Interface Designer, our newest feature for building visual and interactive interfaces for teams in Airtable, is an evolution of our product that engineers say has been a long time coming. It’s something our team started talking about back in 2014, when this company was just a handful of people working towards one big idea—empowering people to create their own software.
With Interface Designer now in the hands of customers around the world, some of our earliest team members took some time to reflect on what it took to get here and why this moment is so exciting for our community.
“I think this is a huge step in the Airtable product vision and the evolution of our product,” Product Manager JB Bakst said.
I think this is a huge step in the Airtable product vision and the evolution of our product.

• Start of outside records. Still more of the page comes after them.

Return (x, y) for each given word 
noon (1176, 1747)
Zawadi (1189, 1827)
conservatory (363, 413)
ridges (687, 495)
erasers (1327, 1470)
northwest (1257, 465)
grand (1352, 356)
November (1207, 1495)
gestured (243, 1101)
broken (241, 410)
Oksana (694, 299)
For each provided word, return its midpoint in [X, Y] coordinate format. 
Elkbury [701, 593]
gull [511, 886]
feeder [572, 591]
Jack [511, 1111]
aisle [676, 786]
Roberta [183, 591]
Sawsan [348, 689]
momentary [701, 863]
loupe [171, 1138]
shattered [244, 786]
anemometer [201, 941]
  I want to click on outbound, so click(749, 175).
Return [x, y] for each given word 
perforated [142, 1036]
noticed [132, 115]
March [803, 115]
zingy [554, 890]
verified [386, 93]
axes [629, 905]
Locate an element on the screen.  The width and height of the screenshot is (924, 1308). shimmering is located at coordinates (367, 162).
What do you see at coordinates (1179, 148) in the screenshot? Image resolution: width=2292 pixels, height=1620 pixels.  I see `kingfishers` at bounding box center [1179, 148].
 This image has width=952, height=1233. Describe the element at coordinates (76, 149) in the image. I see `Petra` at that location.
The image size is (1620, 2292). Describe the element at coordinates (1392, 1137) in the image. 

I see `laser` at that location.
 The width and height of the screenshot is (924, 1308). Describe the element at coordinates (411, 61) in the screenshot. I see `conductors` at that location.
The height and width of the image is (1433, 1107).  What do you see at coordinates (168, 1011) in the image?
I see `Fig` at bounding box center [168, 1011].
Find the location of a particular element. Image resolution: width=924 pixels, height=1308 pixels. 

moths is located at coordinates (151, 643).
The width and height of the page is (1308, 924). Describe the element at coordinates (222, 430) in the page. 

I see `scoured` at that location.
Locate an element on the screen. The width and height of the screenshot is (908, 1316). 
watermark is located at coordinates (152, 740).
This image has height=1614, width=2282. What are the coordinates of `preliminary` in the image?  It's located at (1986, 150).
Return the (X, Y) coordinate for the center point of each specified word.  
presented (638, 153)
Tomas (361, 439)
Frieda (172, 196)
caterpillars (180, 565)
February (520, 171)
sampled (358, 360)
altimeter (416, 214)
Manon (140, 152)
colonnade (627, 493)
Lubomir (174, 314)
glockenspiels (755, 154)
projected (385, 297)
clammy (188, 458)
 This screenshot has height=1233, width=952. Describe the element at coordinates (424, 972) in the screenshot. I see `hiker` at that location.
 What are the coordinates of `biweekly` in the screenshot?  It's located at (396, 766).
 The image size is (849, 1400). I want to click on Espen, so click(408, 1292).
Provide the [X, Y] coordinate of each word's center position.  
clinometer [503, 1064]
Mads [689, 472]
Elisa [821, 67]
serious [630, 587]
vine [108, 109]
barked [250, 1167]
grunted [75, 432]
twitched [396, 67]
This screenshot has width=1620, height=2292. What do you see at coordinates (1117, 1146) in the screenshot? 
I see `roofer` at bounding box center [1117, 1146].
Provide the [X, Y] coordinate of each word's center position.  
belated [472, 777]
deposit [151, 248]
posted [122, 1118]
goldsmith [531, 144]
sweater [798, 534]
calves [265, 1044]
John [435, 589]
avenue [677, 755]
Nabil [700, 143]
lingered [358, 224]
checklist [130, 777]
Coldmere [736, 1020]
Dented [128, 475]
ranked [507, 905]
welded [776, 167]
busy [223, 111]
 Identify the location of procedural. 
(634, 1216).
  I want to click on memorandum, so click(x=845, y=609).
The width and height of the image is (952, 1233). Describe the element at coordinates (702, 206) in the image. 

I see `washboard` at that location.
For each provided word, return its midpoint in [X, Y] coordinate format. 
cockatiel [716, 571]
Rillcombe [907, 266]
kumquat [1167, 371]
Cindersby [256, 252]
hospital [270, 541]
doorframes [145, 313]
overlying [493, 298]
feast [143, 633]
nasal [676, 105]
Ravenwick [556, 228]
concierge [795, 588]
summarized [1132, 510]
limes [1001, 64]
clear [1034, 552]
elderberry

Bakst started working at Airtable back in 2016 as a Software Engineer when the team was seven people, compared to the more than 700 employees at Airtable today.
Bakst says, “We've talked about ourselves as a software creation platform for a long time, and I think historically it’s been a bit hard to understand what we mean by that.”
Interface Designer allows new users to experience the platform in a much more accessible way. Bakst says he expects this feature will make it easier for people to realize the end goal of actually creating their own software. When most people use Airtable for the first time, they’re seeing what looks like a spreadsheet. The grid view makes it easy to manipulate data, but turning that data into a functioning application can take some training.
Most of the apps we all use are built on databases—we just don’t usually experience the database itself. Typically, we only see the user-friendly interface. “When you use Twitter, for instance,” says Bakst, “you don't need to know how Twitter's back-end database structure is set up, you just come in and use it. Similarly we're trying to push towards a world where you understand the database structure you've built, you understand how to create automations, but you can package the product up for your collaborators and stakeholders,” Bakst said.
Interface Designer is “the third and final pillar of the software creation story in Airtable,” according to Alex Dytrych, a Software Engineer who joined Airtable in 2017 and helped write the code for Interface Designer.
It’s the culmination of years of work, which started with the data layer—Airtable’s spreadsheet-like grid view. The second layer—logic—came in 2020 when Airtable launched scripting and automations, so people could spend less time on repetitive tasks and uncover deeper insights about their data. The final interface layer is a beta feature that helps users build visual, interactive interfaces using the existing data in their base.
Check out a recording of our weekly livestream, Table Talk, with three Airtable staffers who helped create Interface Designer.
The ability to create custom interfaces simplifies and personalizes what your teammates are looking at, so you can display the information that’s most critical to them. This makes it easy to understand the status of a project, and allows teammates to go into Airtable and see what part of a project they’re responsible for.
Dytrych learned to code back in high school, and always saw the skill as a superpower, which inspired them to teach classes on coding. But “teaching people to code is hard because programming is hard,” they said. “Ultimately, I hope Interface Designer makes Airtable and software creation as a whole much more accessible to an even wider number of people.”
Dytrych thinks Interface Designer is a jumping off point to really leveling the playing field of software creation.
“For the most part the way that we interact with technology is defined by what huge tech companies allow us to do. If we can take the bar for that superpower and lower it, then so many more people can use technology on their own terms,” Dytrych said.
For the most part the way that we interact with technology is defined by what huge tech companies allow us to do. If we can take the bar for that superpower and lower it, then so many more people can use technology on their own terms.
It’s a significant turning point, one that opens opportunities for creation that can change the way we all think of and interact with software. Dytrych says, “that's always been one of my favorite things about Airtable, people use it to make things that we never would have thought of ourselves.”
Or, as Bakst put it: “We have a long roadmap ahead of us, This is just the first step.”